Amatista sintió un nudo en el estómago, pero también una oleada de rabia que había intentado reprimir durante meses.
—¿Cómo puedes decir que te da igual? —su tono se volvió más cortante—. Para mí no es una estupidez, Enzo. Me dolieron mucho las cosas que dijiste.
—Gatita... —intentó decir algo, pero ella no lo dejó terminar.
—¡Me obligaste a hacerme esa maldita prueba de ADN! —soltó con frustración, sintiendo cómo se le quebraba la voz—. Por tu terquedad, pusiste en riesgo mi vida y la de nuestros hijos.
Enzo se quedó callado, paralizado por la culpa que empezaba a asomar detrás de su orgullo.
—Yo solo...
Amatista no lo dejó terminar.
—No puedo seguir hablando ahora, Enzo. Adiós.
Y con eso, colgó la llamada de golpe.
Enzo bajó el teléfono lentamente, todavía procesando lo que acababa de ocurrir. Una mezcla de furia y frustración lo invadió de repente, y soltó un rugido mientras lanzaba el aparato contra la pared, haciéndolo estallar en pedazos.

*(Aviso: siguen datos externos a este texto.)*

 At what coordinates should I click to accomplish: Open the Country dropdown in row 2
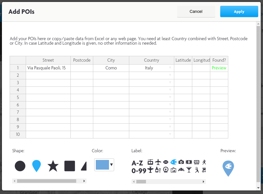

—¡Maldita sea! —gritó, pasando las manos por su cabello, tirando de él con fuerza.
Las palabras de Amatista se repetían en su mente como un eco implacable: "Me obligaste a hacerme esa prueba."

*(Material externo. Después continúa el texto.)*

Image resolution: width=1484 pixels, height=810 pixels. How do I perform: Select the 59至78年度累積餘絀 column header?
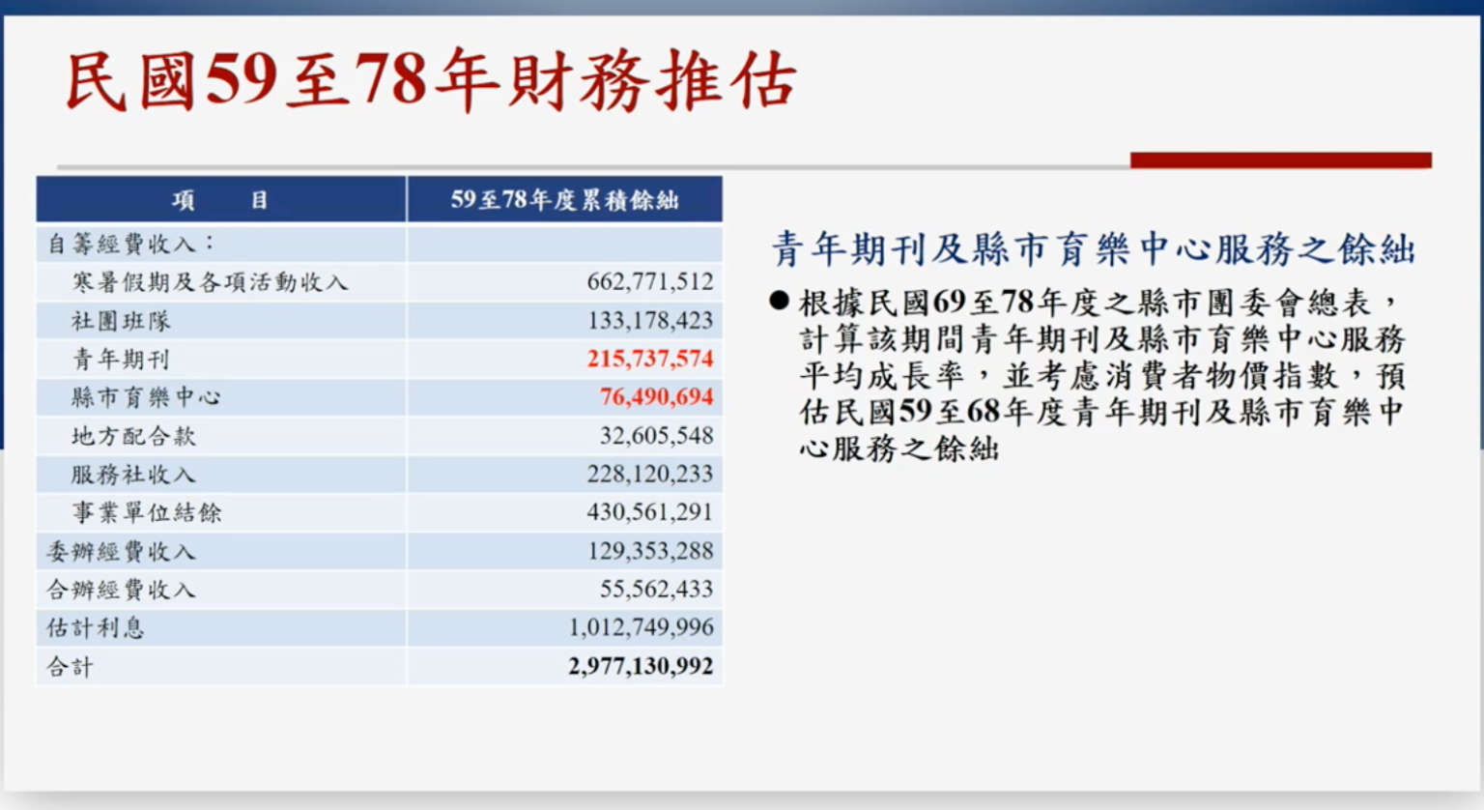pyautogui.click(x=564, y=200)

—¿Cómo pudo hacerlo? —masculló para sí mismo, mientras golpeaba con el puño la mesa más cercana—. ¿Cómo pudo acostarse con otro?
Aunque su corazón no quería aceptar la posibilidad, su mente seguía repitiendo la traición una y otra vez, alimentando su tormento. Una parte de él sabía que necesitaba encontrar la verdad, pero otra estaba demasiado herida como para pensar con claridad.
Roque, quien había esperado a una distancia prudente, escuchó el estallido en la habitación y decidió no entrar. Sabía que Enzo necesitaría tiempo antes de poder enfrentar cualquier otra cosa.